Je suis documentariste de métier. Oui, il y a un aspect pédagogique. Plus de 2 000 enquêtes publiques sont menées chaque année. Il faut lire entre les lignes ce qui est écrit. Le dossier de la carrière fait 800 pages, sans compter les annexes ! Pour moi, le film que je réalise relève de l’éducation populaire. Alors de ce fait, oui il y a du militantisme. Mais, et j’y tiens, j’y amène du cinéma. Je travaille le son, la spatialisation… Et puis vous avez remarqué, je laisse une belle part à la nature. Pour que les gens aient conscience des risques de sa destruction. D’ailleurs le film a mis à jour la présence d’espèces que l’on ne soupçonnait pas comme le grand-duc ou la genette.

Quelles ont été les réactions durant les projections ?
D’abord, soulignons le contexte favorable. Je suis le plus souvent invité par des collectifs qui sont eux-mêmes en lutte contre des projets. Ceux qui assistent aux projections sont en quête d’éléments qui puissent les aider, d’une démarche, d’aspects techniques. Cela leur donne envie de s’engager, de dépasser leurs appréhensions, de prendre eux-aussi les questions à bras-le-corps.

Aujourd’hui, où en est le dossier ?
À ce jour, il n’a pas bougé. Il faut un délai important pour que le tribunal administratif instruise un dossier de cette envergure. Mais cela devrait être le cas bientôt. Et il y a la question des neuf millions d’euros demandés par le carrier. Le chiffre correspond à la perte d’exploitation qu’il estime sur trente ans… La municipalité ne s’était pas spécifiquement engagée sur la mise en place d’une participation citoyenne. Son objectif était de combattre la carrière. Mais depuis, elle ne décide plus toute seule des projets qui engagent l’avenir du village.

Une conclusion ?
Pour les gens qui se sont battus et pour moi, c’était un pari. Ce que nous avons appris ? Ne pas croire que l’on n’est pas capable de faire face. Aller contre une idée qui semble perdue d’avance. Croire en ses valeurs, en ses idées, parce que, malgré le système, cela peut fonctionner.

Un projet en cours ?
Oui, j’y travaillais déjà avant. Rien à voir avec Les cailloux. C’est un sujet de réflexion sur l’approche de la mort qui se passe au Cambodge. Une approche vraiment différente de la nôtre.

 

L’apprentissage de la lutte

Aux portes du Vercors, le village de Saint-Nazaire-en-Royans, dans la Drôme, se lève contre un projet de carrière qui détruirait le mont Vanille. Le projet, gigantesque, est un contresens écologique, économique, paysager. Une lutte citoyenne s’organise alors, mobilisant une majorité de la population dont certains habitants qui s’engagent pour la première fois. L’association Protégeons le mont Vanille est créée. Elle reproche au maire en place son attitude face au projet. Dans son sillage, une liste d’opposition remporte les élections municipales et peu à peu construit sa riposte : nouvelles études pour remplacer celles qui ont été bâclées, manifestations festives, apprentissage d’une véritable citoyenneté… Le 24 janvier 2021, le Préfet retoque le projet. Mais le carrier attaque aussitôt le maire et l’État, et demande un peu plus de neuf millions d’euros de dommages et intérêts.

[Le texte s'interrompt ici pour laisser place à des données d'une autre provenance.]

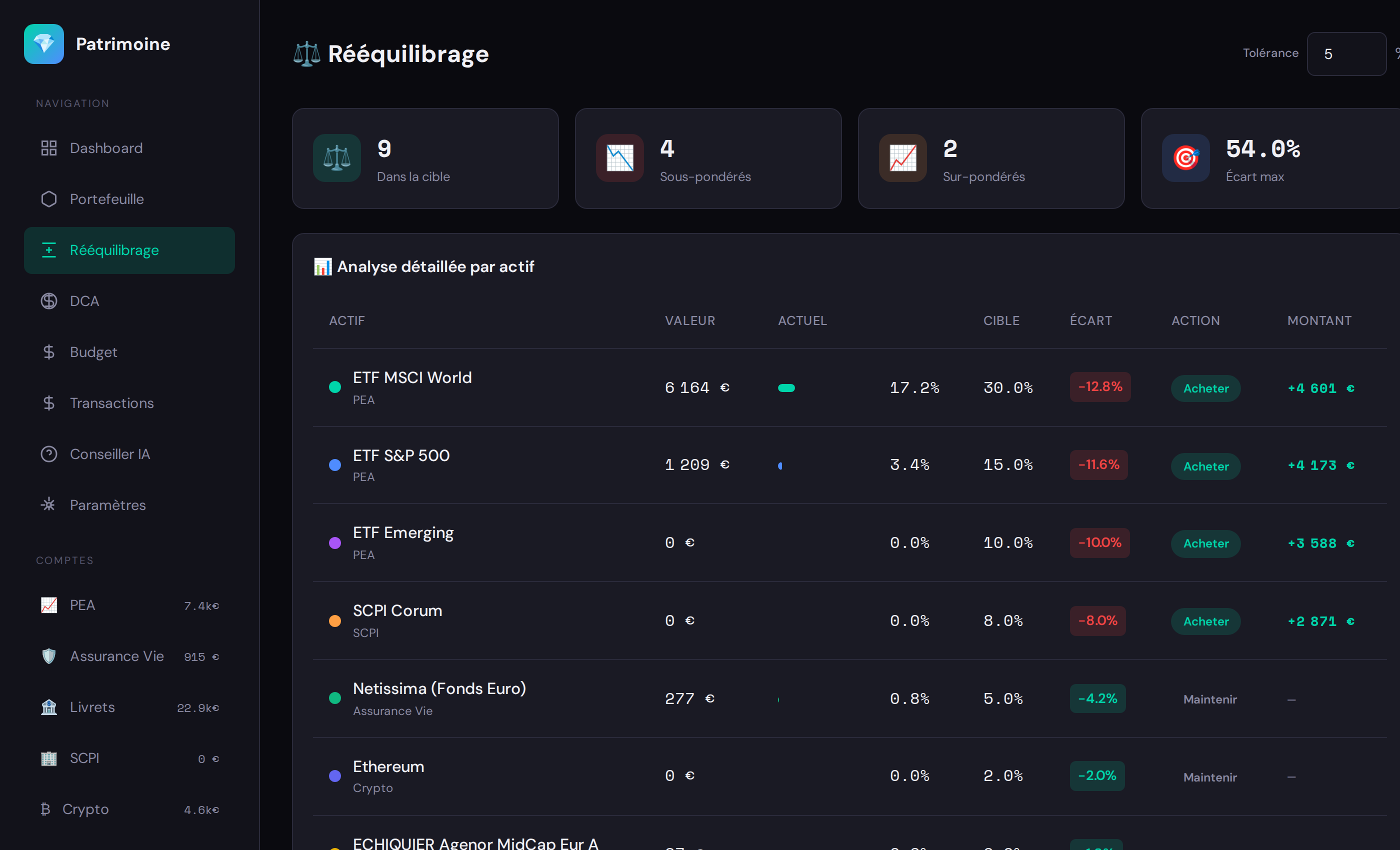
Task: Click the Dashboard grid icon
Action: pos(49,148)
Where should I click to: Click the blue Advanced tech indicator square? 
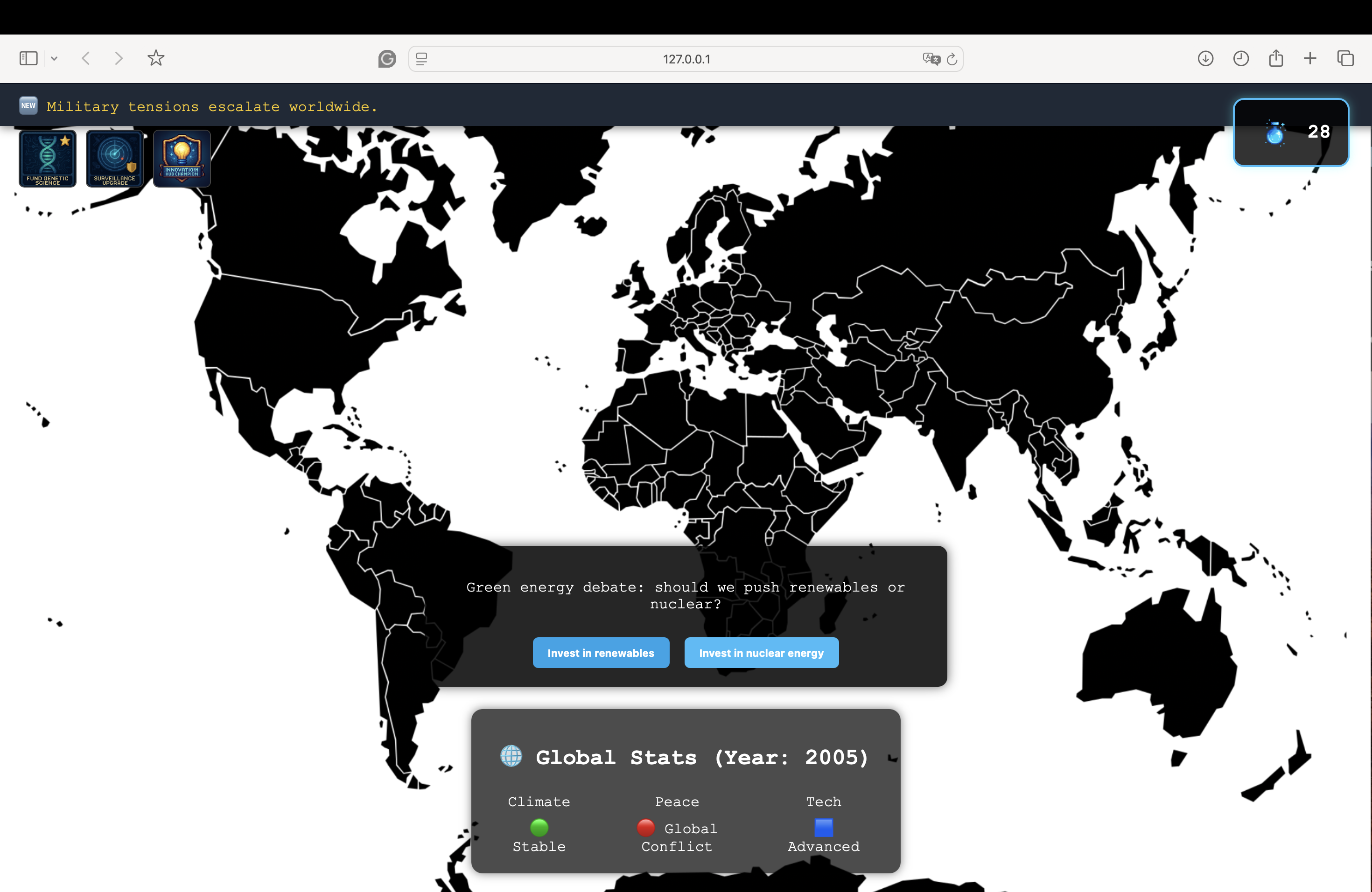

Combat écologique, lutte sociale

Réalisateur et caméraman, Mickaël Damperon s’intéresse particulièrement aux questions sociales et au vivre ensemble. Avant Des cailloux dans la chaussure, il a notamment réalisé Des couturières sur le fil, un documentaire qui raconte le combat, dans le pays Choletais, d’ouvrières du textile pour sauver leurs emplois.